Source text:
======

# made a custom DIY small softbox for my speedlight



## matthewo (Mar 6, 2012)

i didnt want to spend money on one of those softboxs you can put on your speed light so i made one myself just to see if it was even worth having.  it actually does work decently.  i used cardboard and two layers of wax paper, along with reflective foil. on both sides.  i may spray the whole outside with plasti dip, to give it a black coating.


----------



## Tee (Mar 6, 2012)

Fun!  How are the results?


----------



## 2WheelPhoto (Mar 6, 2012)

Nice !


----------



## matthewo (Mar 6, 2012)

it works pretty good.  the sb-24 isnt the best flash for upclose photography cause it only goes down to 1/16th power, but works fine at subjects 5 or more feet away.  i will end up just using two sb-24s and using them as off camera flashes on a lightstand with a large softbox or umbrellas, with wireless triggers.  but for right now this little softbox does help a little.  not bad for free.  

seemed to work really good at 1/16th power at 6 feet with the flash directed right at the subject.


----------



## matthewo (Mar 6, 2012)

i know im using lower end flashes and lighting that can be picked up cheap.  i paid $65 for the sb-24 and i love it, its a great manual flash, i wish it went a little softer, but its not going to be a problem, i know i will probably never need any less then 1/16th when properly used behind an umbrella or in a large softbox.

IMO, i would rather spend my money on good lenses, and camera bodies.  cause a $65 sb-24, is going to perform just as good as a $325 sb-700 as a manual off camera flash.  i would much rather just manually set my power levels on the off camera flashes and fire away.  i will still probably buy one sb-700 for an oncamera flash.


----------



## Mach0 (Mar 6, 2012)

======

Provided data:
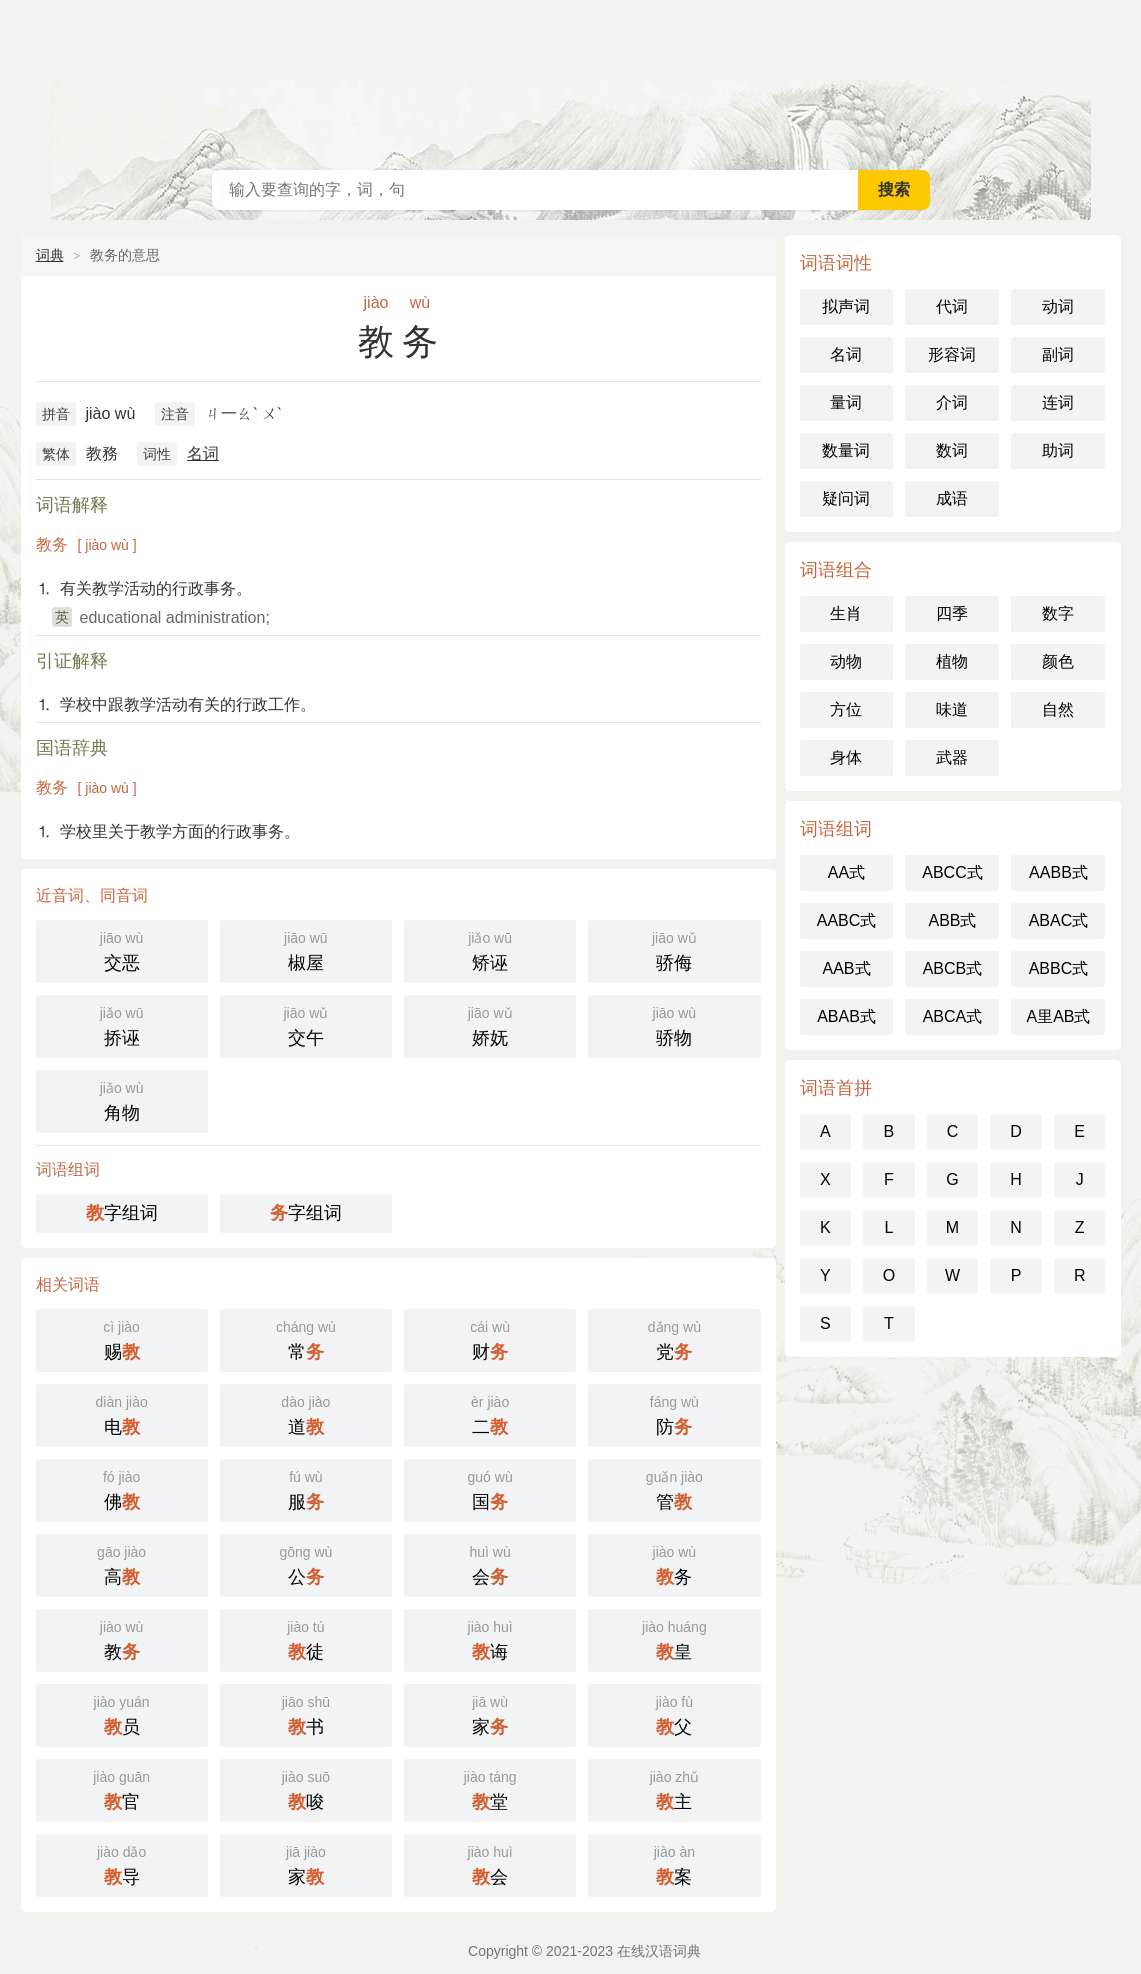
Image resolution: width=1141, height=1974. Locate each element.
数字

======

Stated problem 1:
Copy the softbox thread from "it works pretty" up to and including "bad for free.", word for word.
Stated problem 2:
Proceed with the softbox thread, picking up right after its final line.
The data come from a separate source and are unrelated to the softbox thread.

Answer 1:
it works pretty good.  the sb-24 isnt the best flash for upclose photography cause it only goes down to 1/16th power, but works fine at subjects 5 or more feet away.  i will end up just using two sb-24s and using them as off camera flashes on a lightstand with a large softbox or umbrellas, with wireless triggers.  but for right now this little softbox does help a little.  not bad for free.

Answer 2:
matthewo said:
			
		

> it works pretty good.  the sb-24 isnt the best flash for upclose photography cause it only goes down to 1/16th power, but works fine at subjects 5 or more feet away.  i will end up just using two sb-24s and using them as off camera flashes on a lightstand with a large softbox or umbrellas, with wireless triggers.  but for right now this little softbox does help a little.  not bad for free.
> 
> seemed to work really good at 1/16th power at 6 feet with the flash directed right at the subject.



I have one as well as the sb28. I kinda like the fact that the sb28 goes down to 1/64th. Not bad. I personally don't use it that low but can see a benefit. Plus its smaller if you ever need to mount it on camera.


----------



## matthewo (Mar 6, 2012)

i may buy a sb-28 then instead of another 24.  would be nice to have the extra adjustablity.  the 28s are pretty much the same price anyways.


----------



## Big Mike (Mar 7, 2012)

At much more than 5 feet, you won't get much softening from this.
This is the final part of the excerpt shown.